We observe in the first place, that whatever defects may exist in the portion of the answer under consideration, the demurrer is still more defective. The attempt thus made to separate the averments descriptive of the fraud practiced upon the defendant into two distinct offenses, seems to be wholly without pretext. This portion of the answer does not purport to state two grounds of defense, but the single ground that the defendant was induced to enter into the contract of purchase through fraud, and that he has been injured thereby in the sum stated.

Treating it, however, as two distinct defenses, the language of the demurrer is 66 comes now the said plaintiff and demurs to all that part of the defendant's said answer made and filed herein from and including the fourteenth line, &c.," and assigning the ground of demurrer above stated. It then proceeds: "And the said plaintiff further demurring to said answer, demurs to all that part of the said answer from and including the words "that said note," in line number ten, &c., and concludes with the same objection above stated. The connected structure of a pleading cannot thus be destroyed or disjoined at the pleasure of a pleader and its disconnected averments separately demurred to. Such a practice is not to be tolerated. We will, however, proceed to inquire whether this portion of the answer contained sufficient facts to constitute a cause of action or ground of defense.

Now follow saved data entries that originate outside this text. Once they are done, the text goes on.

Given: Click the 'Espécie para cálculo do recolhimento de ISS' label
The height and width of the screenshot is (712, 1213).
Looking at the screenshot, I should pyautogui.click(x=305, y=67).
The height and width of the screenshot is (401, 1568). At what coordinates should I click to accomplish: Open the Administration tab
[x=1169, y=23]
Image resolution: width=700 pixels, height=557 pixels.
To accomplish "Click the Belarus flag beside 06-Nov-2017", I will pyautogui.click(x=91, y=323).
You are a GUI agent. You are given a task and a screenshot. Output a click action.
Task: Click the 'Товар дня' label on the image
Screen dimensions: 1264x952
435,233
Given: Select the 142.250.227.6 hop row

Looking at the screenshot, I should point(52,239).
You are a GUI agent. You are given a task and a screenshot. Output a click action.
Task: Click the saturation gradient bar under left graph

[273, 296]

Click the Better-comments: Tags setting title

In Bliss upon Code Pleading, section 425, it is said of a demurrer for the objection here made, that the pleading to be subject to demurrer "must present defects so substantial in their nature and so fatal in their character, as to authorize the court to say-taking all the facts to be admitted-that they furnish no cause of action what

ever.

Now, regarding the averment of the answer to be true, there is presented as a counter-claim to the cause of action, the following facts:

The defendant was induced by representations made by the plaintiff, to purchase what he was led to believe was a highly remunerative business, obligating himself to pay therefor, together with the stock necessary to operate the same, the sum of four thousand five hundred dollars. The representations were not true, and the plaintiff knew them to be false when he made them. He represented that the business was paying his firm and would pay the defendant six hundred dollars per month over and above running expenses, whereas the fact was that it was not paying the proprietors anything at the time of the sale and could not be made to pay anything over running expenses. The representations were fraudulently made for the purpose of inducing the defendant to purchase a worthless business and the property connected therewith.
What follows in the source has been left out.